As a PetSmart trainer, I'd like to clarify…
Yes, we have to do a lot of reading. And watch a lot of videos. 16 hours, in fact! Then we get quizzed by our managers before they approve us for a two week on-site training with a district trainer (that's 80 more hours). Then the district trainer gives us a test and written evaluation. It's a lot like student teaching. You start by observing and helping out where needed, and by the end, you're running all the classes.
Associates are generally picked to be trainers because of their rapport with dogs, ability to sell classes, and history of good customer service. While I'm sure not every trainer lives up to the desired standards, the ones that I have met and continue to work with only have the dogs' best interests in mind. We can also have dozens of dogs on our minds in any given week, so ask us if you have any questions or concerns about the progress of your dog!
Basenjis ARE trainable, and part of that involves careful socialization. Cooper now works 14 hours a week with me at PetSmart. He's gentle with toddlers, flirts with old ladies, and reminds teenagers and puppies to use better manners. He knows that he needs to tolerate other dogs in the store, and now even makes a point to greet each one. But if he misses a week of work, he is snarky on his first day back. Constant socialization is needed to keep him on the ball.

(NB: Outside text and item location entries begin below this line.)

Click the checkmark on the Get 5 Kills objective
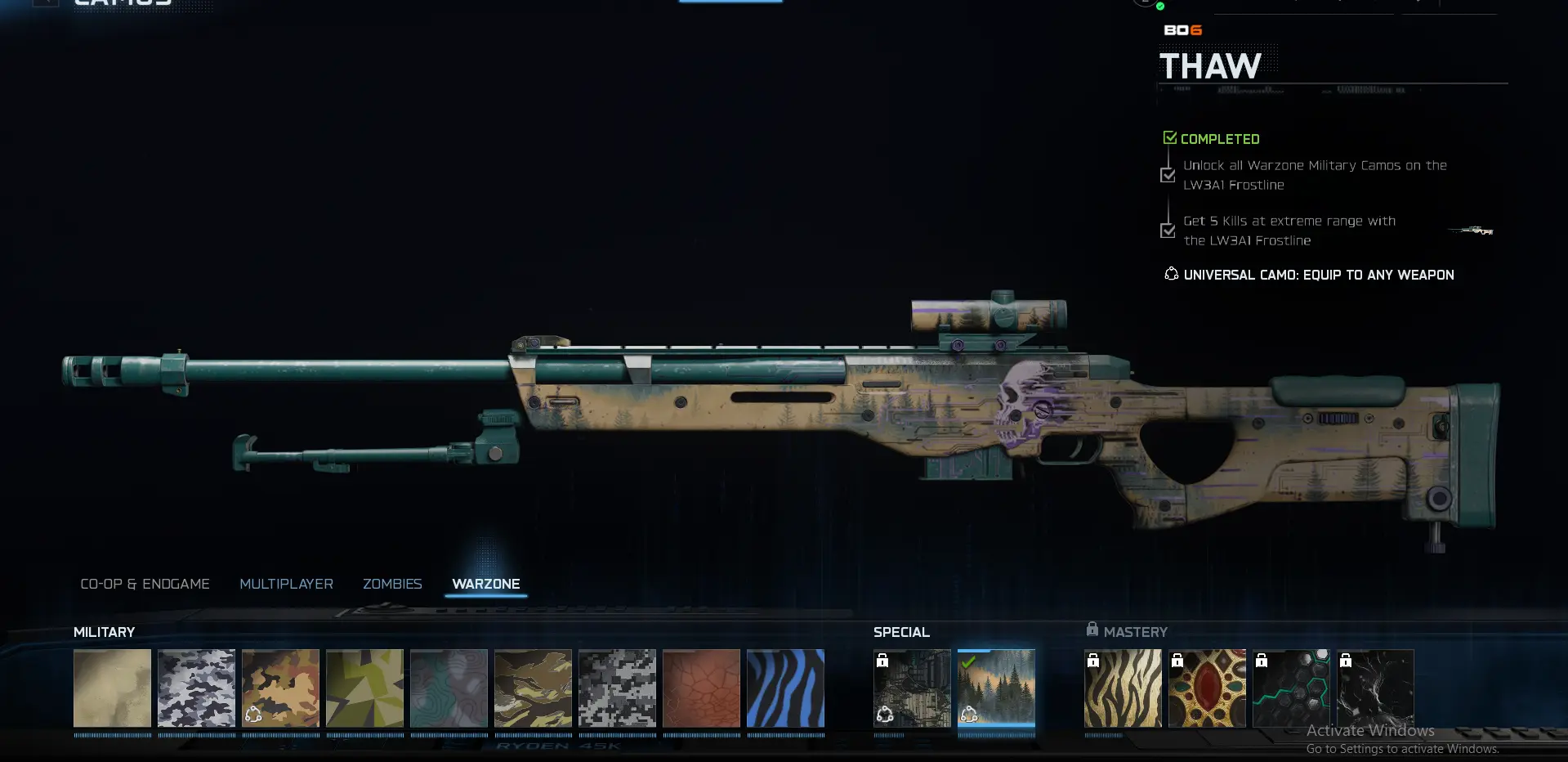Screen dimensions: 1568x762 click(1168, 231)
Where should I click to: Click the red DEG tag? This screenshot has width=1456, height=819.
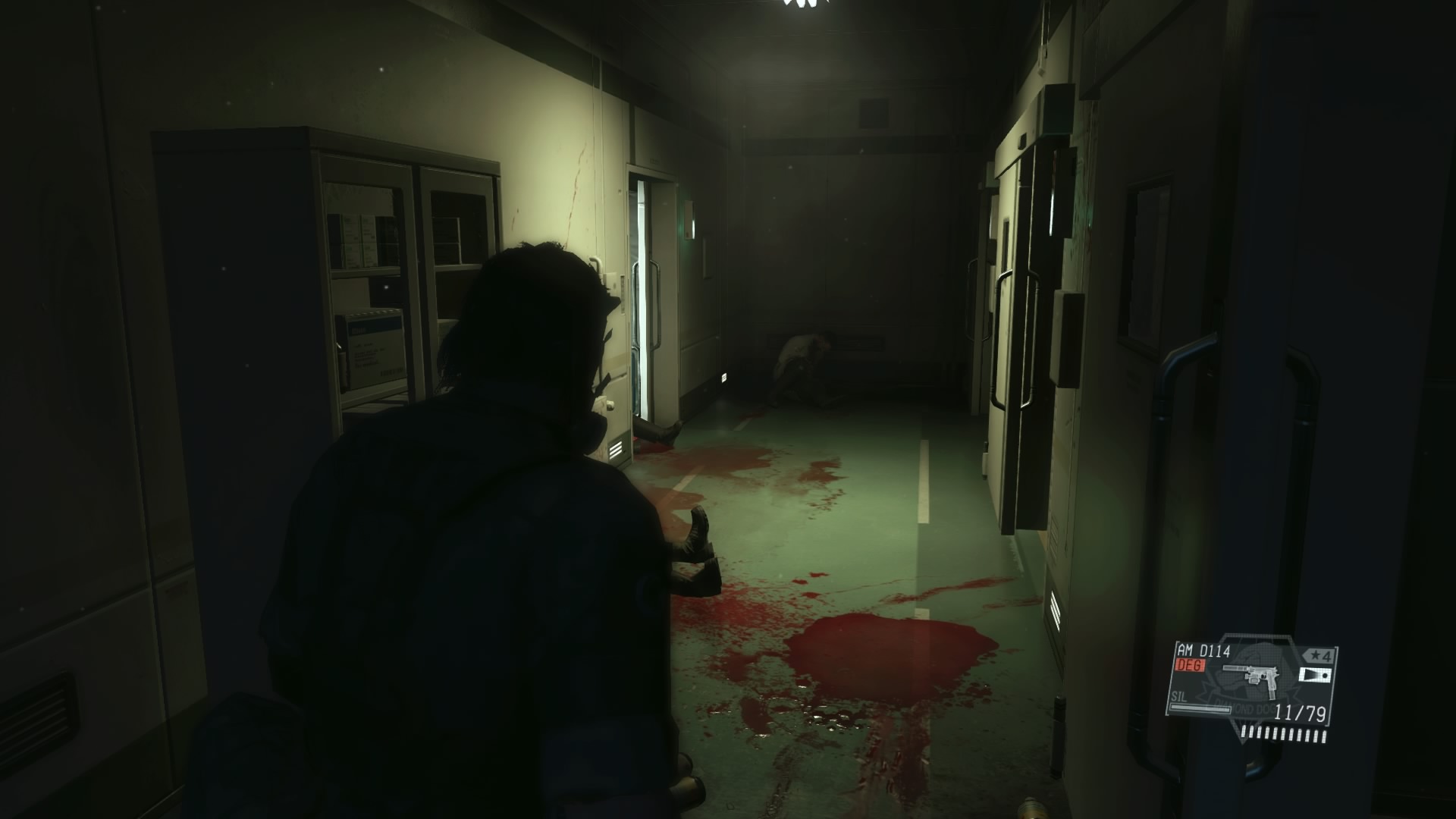tap(1191, 665)
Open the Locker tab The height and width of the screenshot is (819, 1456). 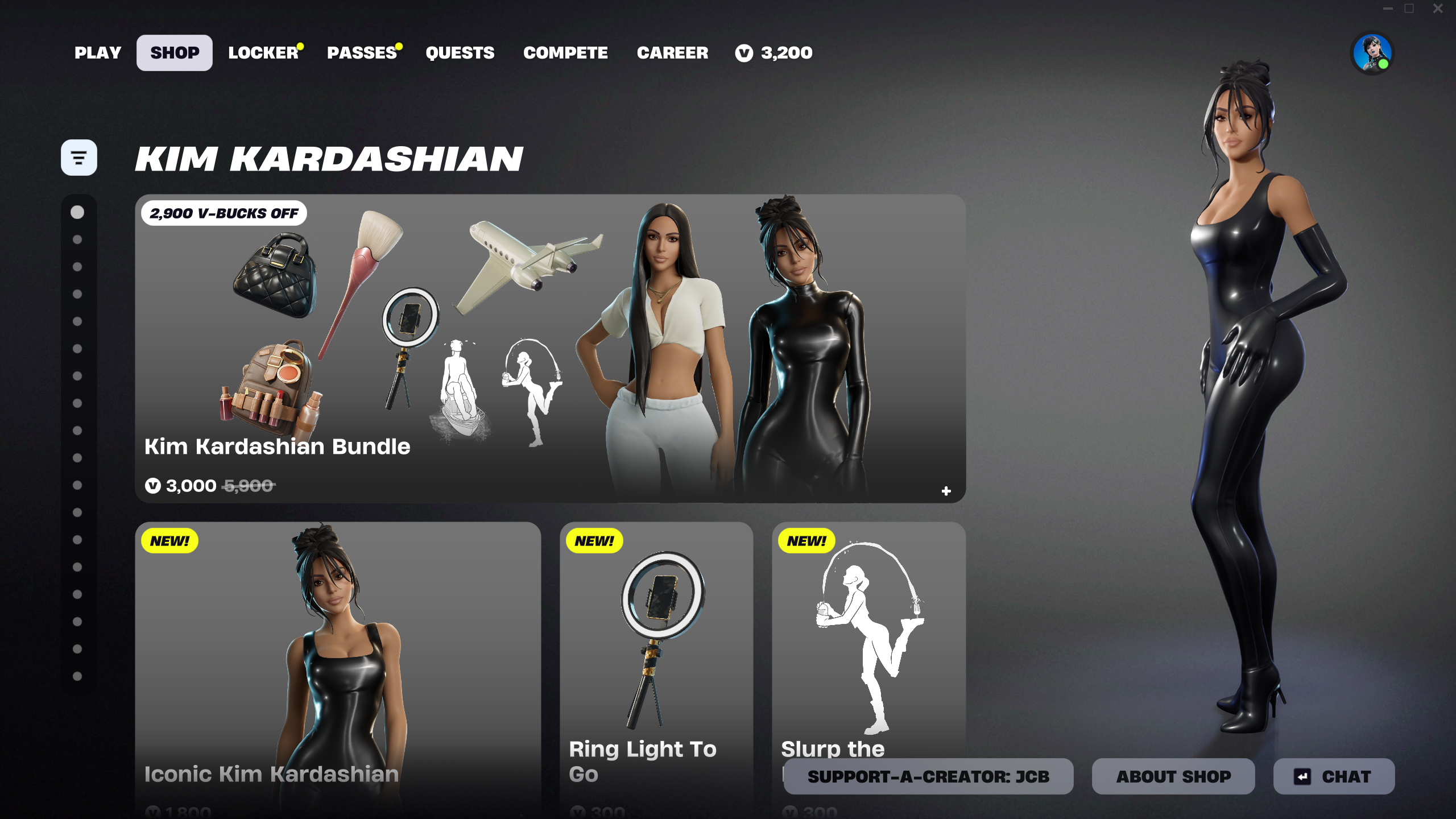point(263,53)
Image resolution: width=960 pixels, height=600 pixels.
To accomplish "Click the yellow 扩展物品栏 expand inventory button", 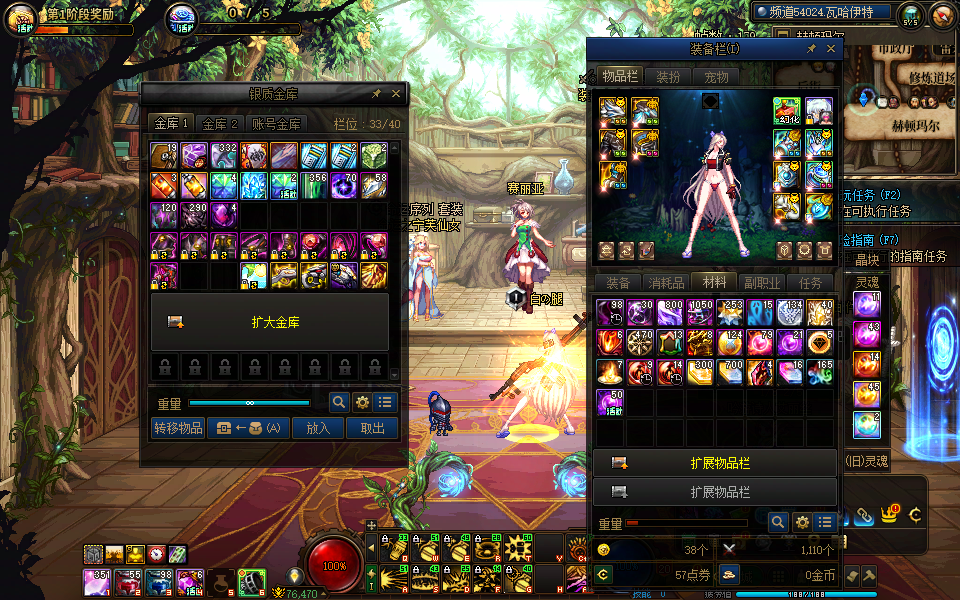I will [715, 463].
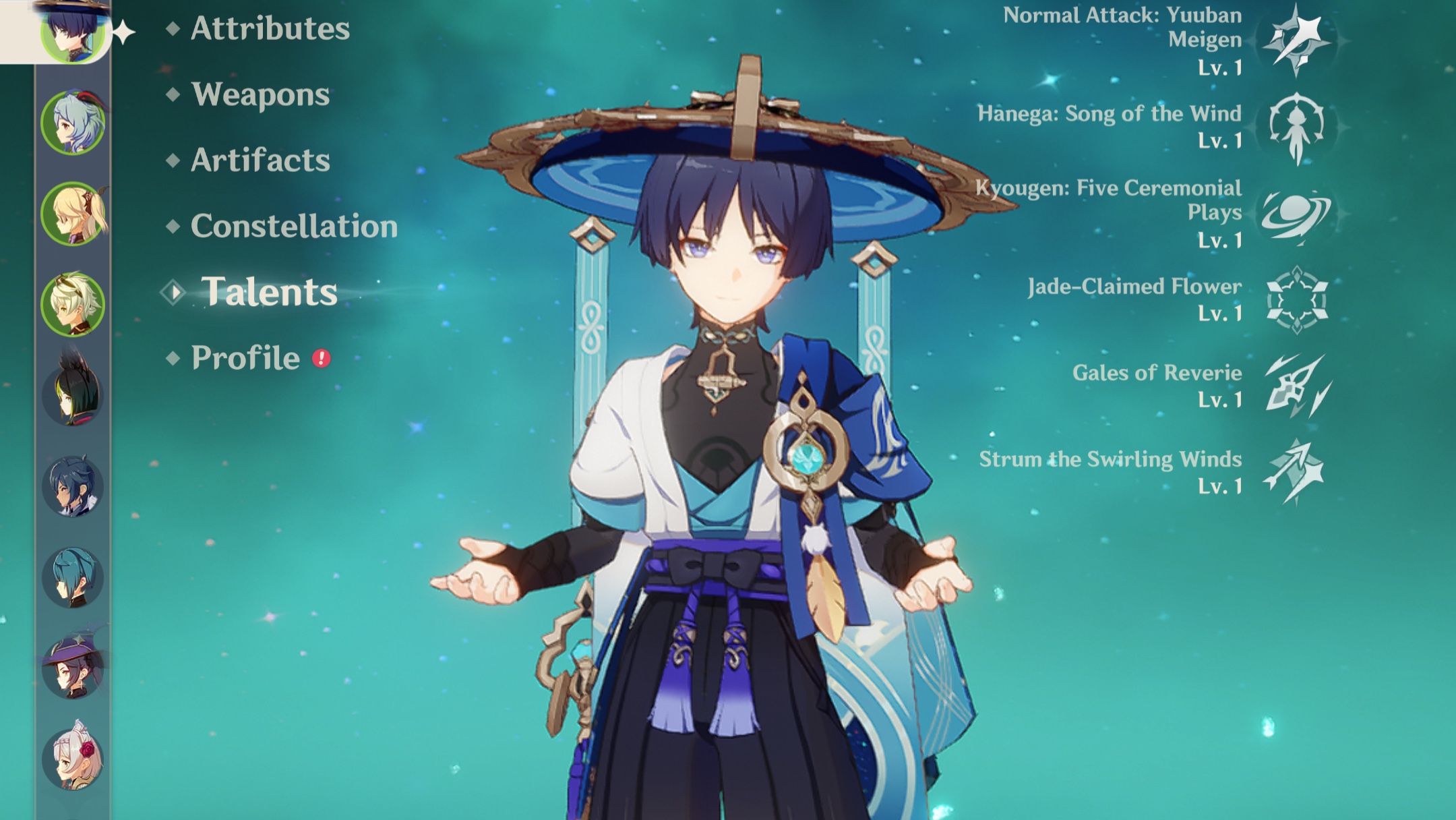Click the red notification badge next to Profile
Viewport: 1456px width, 820px height.
(322, 360)
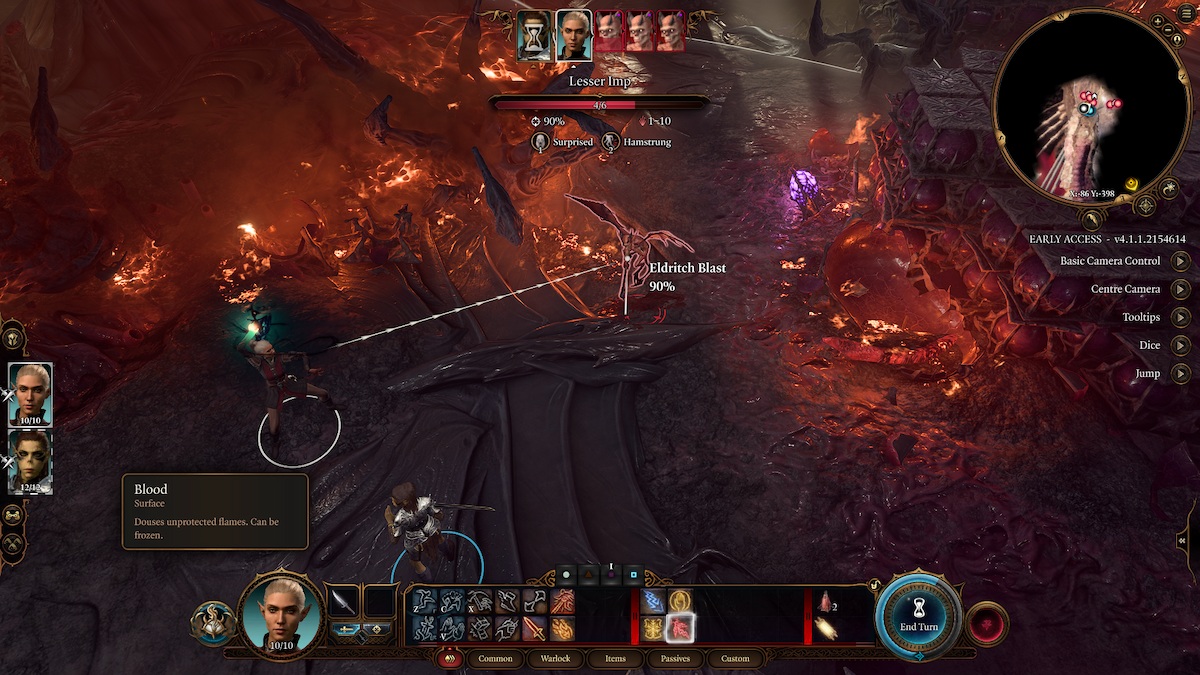
Task: Select the equipped dagger main-hand weapon slot
Action: click(344, 601)
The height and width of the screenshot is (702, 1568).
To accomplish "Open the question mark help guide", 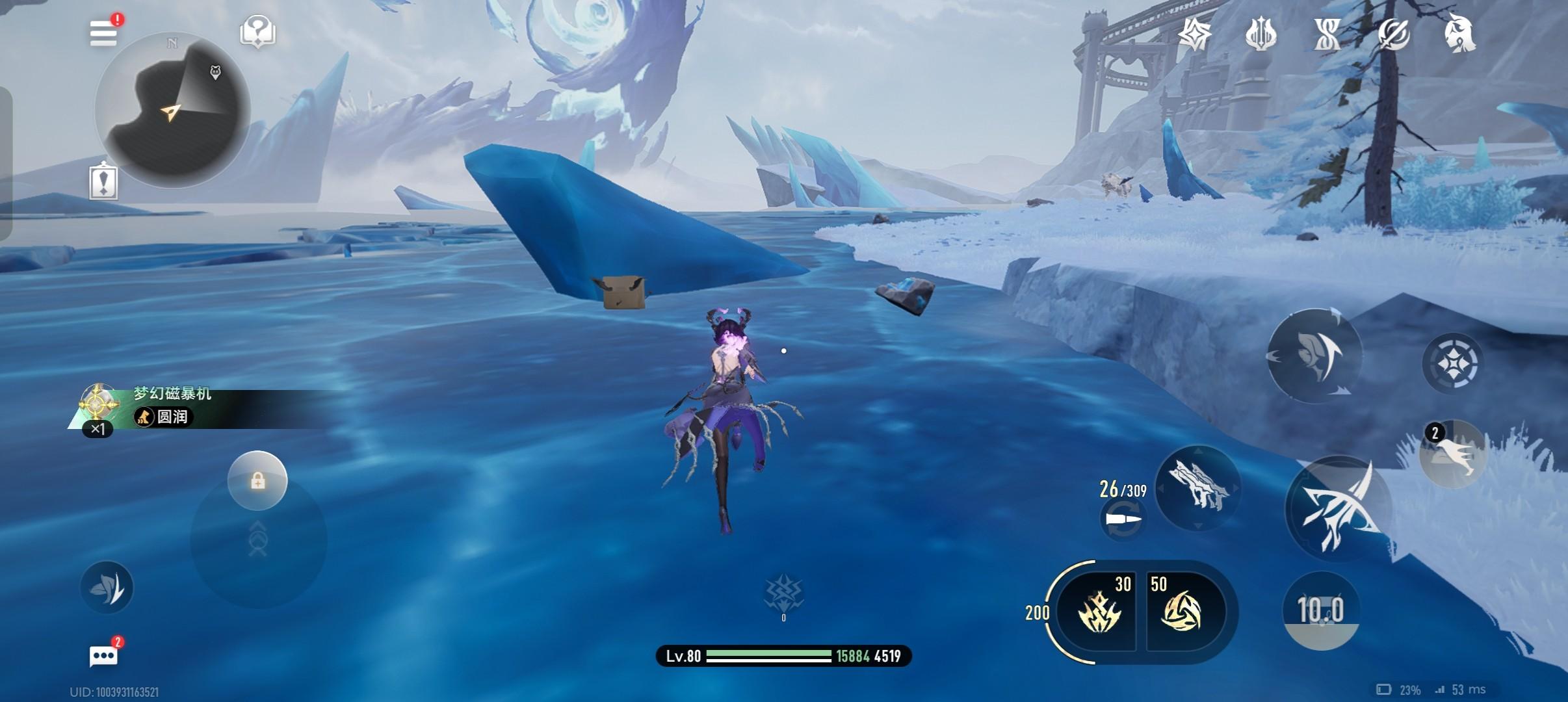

I'd also like to note that, at least in my store, training sales are well below what they should be at this time of year. With economic stress (especially here in Michigan), people are still getting puppies, but they have no intention of training them. $100 in the short term can save your furniture, shoes, leashes, carpet, and more in the long term! It really makes me worried that if the economy continues to decline, we will end up with a lot more shelter dogs.